- ACTIVITY: Please find every line of the listing below where "using" occurs and copy it.

[DATA EXCERPTS — start]

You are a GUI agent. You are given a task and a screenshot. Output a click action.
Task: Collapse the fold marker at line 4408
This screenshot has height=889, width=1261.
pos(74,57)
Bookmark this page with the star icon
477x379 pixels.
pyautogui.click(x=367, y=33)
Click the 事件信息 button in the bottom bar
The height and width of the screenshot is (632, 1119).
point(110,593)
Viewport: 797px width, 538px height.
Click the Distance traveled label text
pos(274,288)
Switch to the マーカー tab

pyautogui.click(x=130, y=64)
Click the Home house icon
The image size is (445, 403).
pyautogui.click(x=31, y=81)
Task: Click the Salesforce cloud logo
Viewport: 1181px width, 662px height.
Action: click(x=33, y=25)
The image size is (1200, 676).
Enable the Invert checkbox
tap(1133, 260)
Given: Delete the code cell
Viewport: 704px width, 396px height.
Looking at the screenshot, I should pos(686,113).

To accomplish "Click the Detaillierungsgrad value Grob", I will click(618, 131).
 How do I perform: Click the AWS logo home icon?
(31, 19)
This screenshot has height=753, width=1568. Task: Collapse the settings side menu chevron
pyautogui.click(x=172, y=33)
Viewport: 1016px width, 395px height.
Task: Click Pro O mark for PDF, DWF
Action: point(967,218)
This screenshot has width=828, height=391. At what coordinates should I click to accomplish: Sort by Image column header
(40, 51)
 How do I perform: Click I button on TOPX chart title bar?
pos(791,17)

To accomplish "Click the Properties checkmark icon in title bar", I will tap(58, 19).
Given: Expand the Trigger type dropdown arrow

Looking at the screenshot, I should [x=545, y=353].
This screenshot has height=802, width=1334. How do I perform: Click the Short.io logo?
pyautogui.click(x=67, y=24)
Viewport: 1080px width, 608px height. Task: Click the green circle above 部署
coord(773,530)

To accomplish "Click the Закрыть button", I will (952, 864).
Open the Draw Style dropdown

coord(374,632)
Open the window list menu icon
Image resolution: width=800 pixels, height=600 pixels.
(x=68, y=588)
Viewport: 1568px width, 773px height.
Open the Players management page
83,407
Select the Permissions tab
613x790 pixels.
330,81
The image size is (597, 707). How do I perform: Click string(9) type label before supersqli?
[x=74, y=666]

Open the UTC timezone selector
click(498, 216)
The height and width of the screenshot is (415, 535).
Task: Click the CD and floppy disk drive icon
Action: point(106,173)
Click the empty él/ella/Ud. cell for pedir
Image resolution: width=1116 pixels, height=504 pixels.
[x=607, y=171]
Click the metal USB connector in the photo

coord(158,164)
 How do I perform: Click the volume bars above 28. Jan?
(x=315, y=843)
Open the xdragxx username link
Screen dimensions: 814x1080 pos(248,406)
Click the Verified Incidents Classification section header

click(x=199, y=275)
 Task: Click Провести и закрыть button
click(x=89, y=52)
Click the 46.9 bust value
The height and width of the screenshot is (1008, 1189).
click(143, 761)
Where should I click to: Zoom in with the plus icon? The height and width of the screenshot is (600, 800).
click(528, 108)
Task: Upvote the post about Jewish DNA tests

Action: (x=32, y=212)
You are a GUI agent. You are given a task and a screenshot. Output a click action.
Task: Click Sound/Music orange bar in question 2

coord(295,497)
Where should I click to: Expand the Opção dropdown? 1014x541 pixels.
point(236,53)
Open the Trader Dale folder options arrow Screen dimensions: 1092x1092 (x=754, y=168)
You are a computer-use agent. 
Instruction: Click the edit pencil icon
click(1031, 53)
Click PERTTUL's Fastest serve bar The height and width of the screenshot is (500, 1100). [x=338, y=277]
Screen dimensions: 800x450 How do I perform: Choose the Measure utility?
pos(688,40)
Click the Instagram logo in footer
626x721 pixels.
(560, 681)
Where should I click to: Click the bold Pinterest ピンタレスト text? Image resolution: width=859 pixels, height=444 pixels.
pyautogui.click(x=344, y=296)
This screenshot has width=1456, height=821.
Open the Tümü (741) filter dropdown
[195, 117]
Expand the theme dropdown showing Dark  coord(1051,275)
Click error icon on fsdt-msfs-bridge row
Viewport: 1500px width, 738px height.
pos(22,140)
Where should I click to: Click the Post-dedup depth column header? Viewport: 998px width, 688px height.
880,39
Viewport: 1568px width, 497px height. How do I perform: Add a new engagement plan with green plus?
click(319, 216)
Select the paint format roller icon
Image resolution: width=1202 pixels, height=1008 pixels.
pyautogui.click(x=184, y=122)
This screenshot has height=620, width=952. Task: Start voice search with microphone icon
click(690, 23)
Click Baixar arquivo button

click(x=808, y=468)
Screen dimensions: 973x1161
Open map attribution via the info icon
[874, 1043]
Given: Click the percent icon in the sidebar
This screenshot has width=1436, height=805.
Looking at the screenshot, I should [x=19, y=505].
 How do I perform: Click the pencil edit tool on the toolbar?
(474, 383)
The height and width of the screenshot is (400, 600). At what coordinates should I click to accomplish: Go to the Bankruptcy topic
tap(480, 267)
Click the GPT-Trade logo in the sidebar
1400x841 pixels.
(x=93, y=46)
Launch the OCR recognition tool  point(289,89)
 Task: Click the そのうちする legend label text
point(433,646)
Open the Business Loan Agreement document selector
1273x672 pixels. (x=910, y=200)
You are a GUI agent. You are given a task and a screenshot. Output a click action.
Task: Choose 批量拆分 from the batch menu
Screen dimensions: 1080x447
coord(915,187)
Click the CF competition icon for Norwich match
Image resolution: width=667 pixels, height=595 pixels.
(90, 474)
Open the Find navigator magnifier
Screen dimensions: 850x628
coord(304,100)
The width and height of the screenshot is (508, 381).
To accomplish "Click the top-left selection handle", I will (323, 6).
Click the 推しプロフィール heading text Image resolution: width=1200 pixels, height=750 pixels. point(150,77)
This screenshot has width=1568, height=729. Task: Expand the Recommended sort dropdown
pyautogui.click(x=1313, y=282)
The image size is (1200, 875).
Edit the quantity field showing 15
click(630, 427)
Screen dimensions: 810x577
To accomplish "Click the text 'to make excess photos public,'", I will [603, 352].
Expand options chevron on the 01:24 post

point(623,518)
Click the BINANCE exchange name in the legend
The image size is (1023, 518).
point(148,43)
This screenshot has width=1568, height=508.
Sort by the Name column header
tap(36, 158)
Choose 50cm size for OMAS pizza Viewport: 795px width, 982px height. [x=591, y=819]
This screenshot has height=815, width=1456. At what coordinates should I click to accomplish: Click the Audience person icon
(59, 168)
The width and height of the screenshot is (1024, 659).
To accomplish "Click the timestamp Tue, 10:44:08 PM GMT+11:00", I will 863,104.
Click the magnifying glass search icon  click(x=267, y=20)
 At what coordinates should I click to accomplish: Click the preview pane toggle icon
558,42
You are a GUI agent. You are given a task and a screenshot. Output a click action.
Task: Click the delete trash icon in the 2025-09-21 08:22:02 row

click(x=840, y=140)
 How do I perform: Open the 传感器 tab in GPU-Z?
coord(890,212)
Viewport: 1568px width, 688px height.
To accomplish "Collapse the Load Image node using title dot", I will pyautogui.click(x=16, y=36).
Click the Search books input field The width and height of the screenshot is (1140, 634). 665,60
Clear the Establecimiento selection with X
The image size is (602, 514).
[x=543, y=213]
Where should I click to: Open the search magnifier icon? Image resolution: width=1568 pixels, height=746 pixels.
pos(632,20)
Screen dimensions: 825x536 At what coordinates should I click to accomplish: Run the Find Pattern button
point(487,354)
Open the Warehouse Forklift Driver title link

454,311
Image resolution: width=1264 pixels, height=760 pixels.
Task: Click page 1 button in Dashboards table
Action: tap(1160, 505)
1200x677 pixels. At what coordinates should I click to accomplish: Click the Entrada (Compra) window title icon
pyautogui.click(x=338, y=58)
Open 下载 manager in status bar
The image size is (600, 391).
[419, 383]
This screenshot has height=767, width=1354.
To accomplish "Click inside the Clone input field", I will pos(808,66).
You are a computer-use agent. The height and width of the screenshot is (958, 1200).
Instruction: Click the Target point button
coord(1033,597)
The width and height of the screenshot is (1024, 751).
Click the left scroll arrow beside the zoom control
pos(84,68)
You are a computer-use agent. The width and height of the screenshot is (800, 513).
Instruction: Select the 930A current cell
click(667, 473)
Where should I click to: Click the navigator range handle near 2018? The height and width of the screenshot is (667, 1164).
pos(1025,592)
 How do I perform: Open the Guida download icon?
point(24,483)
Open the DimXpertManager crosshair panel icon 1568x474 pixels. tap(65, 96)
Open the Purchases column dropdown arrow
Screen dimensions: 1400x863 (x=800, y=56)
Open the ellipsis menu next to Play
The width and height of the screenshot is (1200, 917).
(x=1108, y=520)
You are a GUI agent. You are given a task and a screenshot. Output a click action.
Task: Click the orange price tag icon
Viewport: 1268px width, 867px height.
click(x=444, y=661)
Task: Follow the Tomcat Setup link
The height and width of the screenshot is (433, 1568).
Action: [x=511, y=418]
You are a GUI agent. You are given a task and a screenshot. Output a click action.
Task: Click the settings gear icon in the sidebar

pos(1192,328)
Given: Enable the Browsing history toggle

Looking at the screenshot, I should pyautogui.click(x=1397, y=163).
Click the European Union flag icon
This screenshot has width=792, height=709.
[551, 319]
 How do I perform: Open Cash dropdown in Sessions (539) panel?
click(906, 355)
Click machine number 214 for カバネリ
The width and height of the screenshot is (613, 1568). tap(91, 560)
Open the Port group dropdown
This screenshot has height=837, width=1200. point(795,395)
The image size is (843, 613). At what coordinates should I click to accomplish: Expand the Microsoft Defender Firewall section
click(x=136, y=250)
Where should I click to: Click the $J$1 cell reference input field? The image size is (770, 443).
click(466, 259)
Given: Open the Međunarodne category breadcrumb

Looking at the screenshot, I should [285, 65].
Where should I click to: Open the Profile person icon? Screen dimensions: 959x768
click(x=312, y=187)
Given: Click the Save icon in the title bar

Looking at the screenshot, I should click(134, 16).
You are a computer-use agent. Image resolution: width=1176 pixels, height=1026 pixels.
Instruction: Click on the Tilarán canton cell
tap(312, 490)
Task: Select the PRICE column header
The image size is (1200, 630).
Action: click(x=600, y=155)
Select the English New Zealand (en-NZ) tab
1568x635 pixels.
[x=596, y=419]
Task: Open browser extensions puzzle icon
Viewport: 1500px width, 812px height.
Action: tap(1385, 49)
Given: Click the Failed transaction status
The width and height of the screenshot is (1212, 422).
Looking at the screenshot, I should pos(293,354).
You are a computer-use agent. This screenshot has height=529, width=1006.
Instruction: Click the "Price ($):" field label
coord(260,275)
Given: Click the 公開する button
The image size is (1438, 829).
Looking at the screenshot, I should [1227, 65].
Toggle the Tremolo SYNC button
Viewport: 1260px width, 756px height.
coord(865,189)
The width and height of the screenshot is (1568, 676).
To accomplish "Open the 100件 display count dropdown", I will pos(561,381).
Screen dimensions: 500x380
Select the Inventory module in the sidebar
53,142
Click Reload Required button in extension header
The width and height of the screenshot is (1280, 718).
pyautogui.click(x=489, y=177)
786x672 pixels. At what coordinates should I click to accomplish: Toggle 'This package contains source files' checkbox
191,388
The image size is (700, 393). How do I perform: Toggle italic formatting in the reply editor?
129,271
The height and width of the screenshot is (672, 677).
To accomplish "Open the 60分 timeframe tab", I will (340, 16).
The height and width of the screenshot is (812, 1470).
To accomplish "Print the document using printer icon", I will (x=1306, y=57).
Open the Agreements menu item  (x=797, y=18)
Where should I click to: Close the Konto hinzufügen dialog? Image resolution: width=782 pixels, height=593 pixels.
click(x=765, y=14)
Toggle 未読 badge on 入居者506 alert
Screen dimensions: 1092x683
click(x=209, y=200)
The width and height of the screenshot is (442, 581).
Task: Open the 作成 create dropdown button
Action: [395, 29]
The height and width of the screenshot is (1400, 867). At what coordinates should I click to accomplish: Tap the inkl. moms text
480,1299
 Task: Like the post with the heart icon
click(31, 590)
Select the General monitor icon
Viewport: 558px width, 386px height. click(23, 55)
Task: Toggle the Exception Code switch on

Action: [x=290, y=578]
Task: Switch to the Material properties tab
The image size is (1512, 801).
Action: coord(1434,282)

[DATA EXCERPTS — finish]

- SOLUTION:
To accomplish "Collapse the Load Image node using title dot", I will pyautogui.click(x=16, y=36).
To accomplish "Print the document using printer icon", I will (x=1306, y=57).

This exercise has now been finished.